Sunday, January 10, 2016

A County By Any Other Name

Recently I wrote about towns throughout the Missouri Ozarks that changed their names at one time or another in their history. A fair number of counties in the region have also changed their names.
Present-day Camden County was organized in January 1841 and named Kinderhook County in honor of President Martin Van Buren’s residence, Kinderhook, New York. Van Buren, however, had recently suffered a crushing defeat in his 1840 bid for re-election, and his popularity continued to wane. Kinderhook County was accordingly renamed Camden County in 1843 in honor of England’s Earl of Camden. Oregon, the original county seat, was renamed Erie at the same time. Later, the county seat was moved to Linn Creek. The sites of both Erie and Linn Creek were inundated by construction of the Lake of the Ozarks in 1929. Another Linn Creek was formed to replace the old one, but the new, competing town of Camdenton was named the county seat. Martin Van Buren fell into such disfavor that Van Buren County, which was also named after the president, was rechristened Cass County near the same time Kinderhook County became Camden. (An interesting sidelight to this story is that supporters of President Van Buren used the slogan “Old Kinderhook” during his bid for re-election, and the expression was often shortened to O.K., which is thought to be the derivation of the American idiom “okay.”)
The county we know today as Dallas was organized as Niangua County in the early 1840s (exact date seems to be in question). It was formed from territory taken primarily from Polk County. The name of Niangua County was changed to Dallas County in December of 1844 in honor of vice-president-elect George M. Dallas. The naming decision was perhaps influenced by the fact that the progenitor county, Polk, had been named for the president-elect, James Knox Polk, almost ten years earlier when Polk was a congressman from Tennessee.
Ozark County was formed in 1841 from Taney County. At the time, it included most of present-day Douglas and Howell counties. Ozark County was renamed Decatur in 1843 after Decatur, Georgia, at the request of some the county’s residents, who had migrated from Georgia. In 1845, the named was changed back to Ozark.

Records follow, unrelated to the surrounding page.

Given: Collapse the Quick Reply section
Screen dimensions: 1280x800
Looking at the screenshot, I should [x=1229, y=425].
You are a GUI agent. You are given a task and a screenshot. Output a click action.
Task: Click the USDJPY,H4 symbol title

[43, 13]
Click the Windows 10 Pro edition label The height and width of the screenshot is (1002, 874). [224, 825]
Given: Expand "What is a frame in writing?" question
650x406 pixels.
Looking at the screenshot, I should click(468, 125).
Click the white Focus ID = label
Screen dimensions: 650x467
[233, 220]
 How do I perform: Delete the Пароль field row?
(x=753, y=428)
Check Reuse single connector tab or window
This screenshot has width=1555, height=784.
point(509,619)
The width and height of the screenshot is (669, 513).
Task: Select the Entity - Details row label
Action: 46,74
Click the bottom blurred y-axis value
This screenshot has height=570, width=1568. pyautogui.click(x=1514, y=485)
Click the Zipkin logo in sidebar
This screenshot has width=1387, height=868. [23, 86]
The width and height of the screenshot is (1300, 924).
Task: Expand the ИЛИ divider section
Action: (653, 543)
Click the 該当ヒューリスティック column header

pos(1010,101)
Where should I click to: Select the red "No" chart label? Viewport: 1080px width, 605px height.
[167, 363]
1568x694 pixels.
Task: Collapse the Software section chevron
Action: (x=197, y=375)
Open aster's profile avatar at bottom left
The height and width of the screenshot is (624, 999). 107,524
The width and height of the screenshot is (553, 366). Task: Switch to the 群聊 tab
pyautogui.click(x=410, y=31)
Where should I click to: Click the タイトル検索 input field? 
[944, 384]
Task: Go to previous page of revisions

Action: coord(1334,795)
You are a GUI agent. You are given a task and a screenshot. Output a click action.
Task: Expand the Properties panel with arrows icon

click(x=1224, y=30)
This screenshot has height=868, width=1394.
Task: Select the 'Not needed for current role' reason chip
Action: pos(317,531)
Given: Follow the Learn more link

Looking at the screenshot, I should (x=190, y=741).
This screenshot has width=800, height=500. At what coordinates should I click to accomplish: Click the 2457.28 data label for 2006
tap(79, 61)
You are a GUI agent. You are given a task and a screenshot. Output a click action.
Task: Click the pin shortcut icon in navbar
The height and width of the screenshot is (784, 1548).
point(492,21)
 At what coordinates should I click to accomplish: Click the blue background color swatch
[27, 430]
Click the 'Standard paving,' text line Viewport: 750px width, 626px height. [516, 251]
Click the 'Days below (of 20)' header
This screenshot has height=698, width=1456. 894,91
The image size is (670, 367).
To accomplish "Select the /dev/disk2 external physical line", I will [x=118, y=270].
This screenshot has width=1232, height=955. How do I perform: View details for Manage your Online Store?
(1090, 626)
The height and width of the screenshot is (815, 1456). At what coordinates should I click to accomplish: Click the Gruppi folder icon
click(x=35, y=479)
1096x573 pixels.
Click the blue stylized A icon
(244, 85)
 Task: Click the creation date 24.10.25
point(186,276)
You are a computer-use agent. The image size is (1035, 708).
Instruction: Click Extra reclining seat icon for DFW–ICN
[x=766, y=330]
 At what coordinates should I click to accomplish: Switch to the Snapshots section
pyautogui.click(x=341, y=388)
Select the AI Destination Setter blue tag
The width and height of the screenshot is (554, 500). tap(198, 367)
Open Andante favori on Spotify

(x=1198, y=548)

Present-day Texas County was formed in 1843 from Shannon and Wright counties and named Ashley County after William Henry Ashley, a well-known fur trader during Missouri’s territorial days and later its first lieutenant governor. In February 1845, the county was renamed Texas in honor of the Republic of Texas. Texas had not yet been admitted to the Union at the time, but a congressional act authorizing its admission was imminent. So, the fact that Texas County was the largest county in the state, just as Texas would soon become the largest state in the Union, might have influenced the naming decision. In 1846, Houston was laid out as the county seat and named after Sam Houston, who was a leader of the Texas revolution, the republic’s first president, and one of the state’s first two U.S. senators.
Such renaming of counties, of course, has not been limited just to Missouri’s part of the Ozarks. Marion County, Arkansas, for instance, was formed from Izard County in 1835 as Marion County, but the name was immediately changed to Searcy County by the Arkansas General Assembly. In 1836, the county petitioned for the name to revert to Marion, and the General Assembly agreed. Marion County is named in honor of Revolutionary War general Francis Marion, known as the swamp fox.